Start of Records for this task

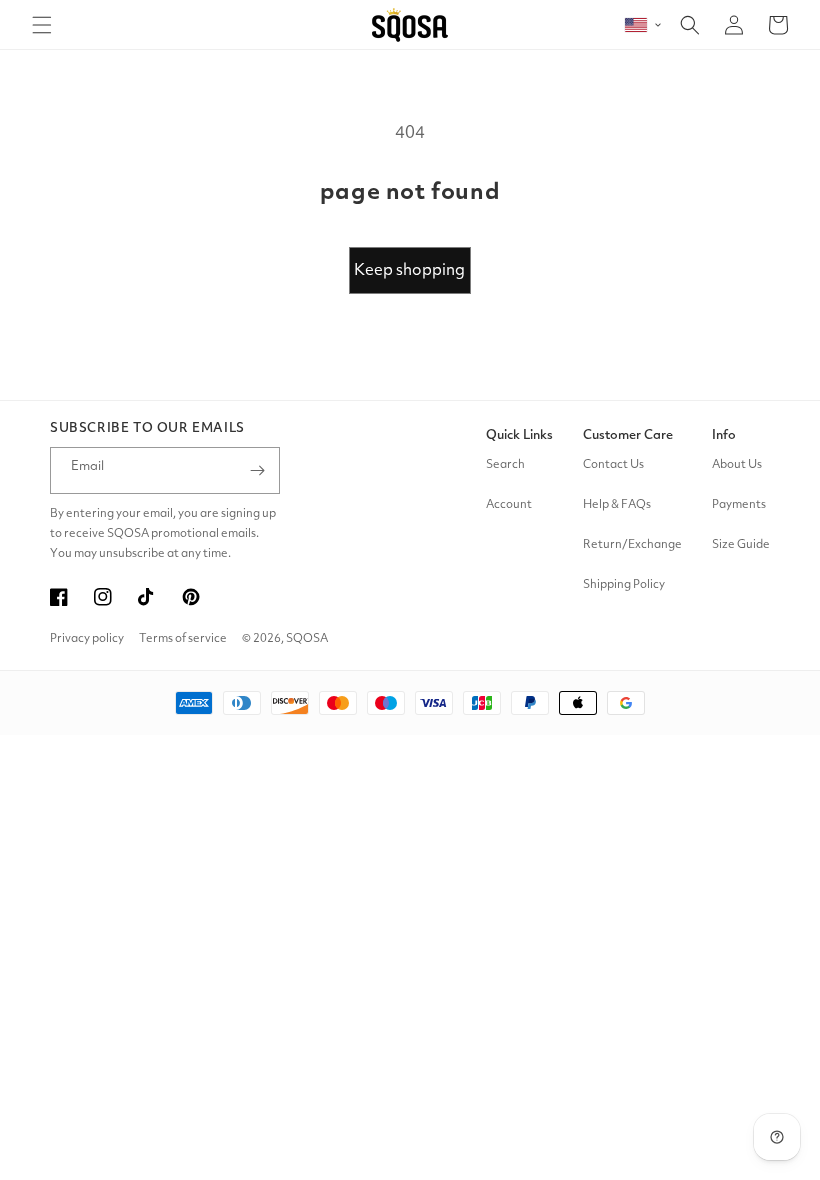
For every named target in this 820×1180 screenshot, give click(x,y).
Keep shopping (409, 271)
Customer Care (628, 435)
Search (505, 465)
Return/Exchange (632, 545)
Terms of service (183, 639)
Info (724, 435)
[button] (42, 25)
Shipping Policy (624, 585)
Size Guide (741, 545)
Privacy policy (87, 639)
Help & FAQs (617, 505)
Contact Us (613, 465)
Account (509, 505)
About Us (737, 465)
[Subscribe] (257, 470)
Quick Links (519, 435)
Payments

End of Records for this task

• _What is expected_: Verbatim repeat, images removed: give each entry again exactly as it reads.

• _Response_:
For every named target in this 820×1180 screenshot, give click(x,y).
Keep shopping (409, 271)
Customer Care (628, 435)
Search (505, 465)
Return/Exchange (632, 545)
Terms of service (183, 639)
Info (724, 435)
[button] (42, 25)
Shipping Policy (624, 585)
Size Guide (741, 545)
Privacy policy (87, 639)
Help & FAQs (617, 505)
Contact Us (613, 465)
Account (509, 505)
About Us (737, 465)
[Subscribe] (257, 470)
Quick Links (519, 435)
Payments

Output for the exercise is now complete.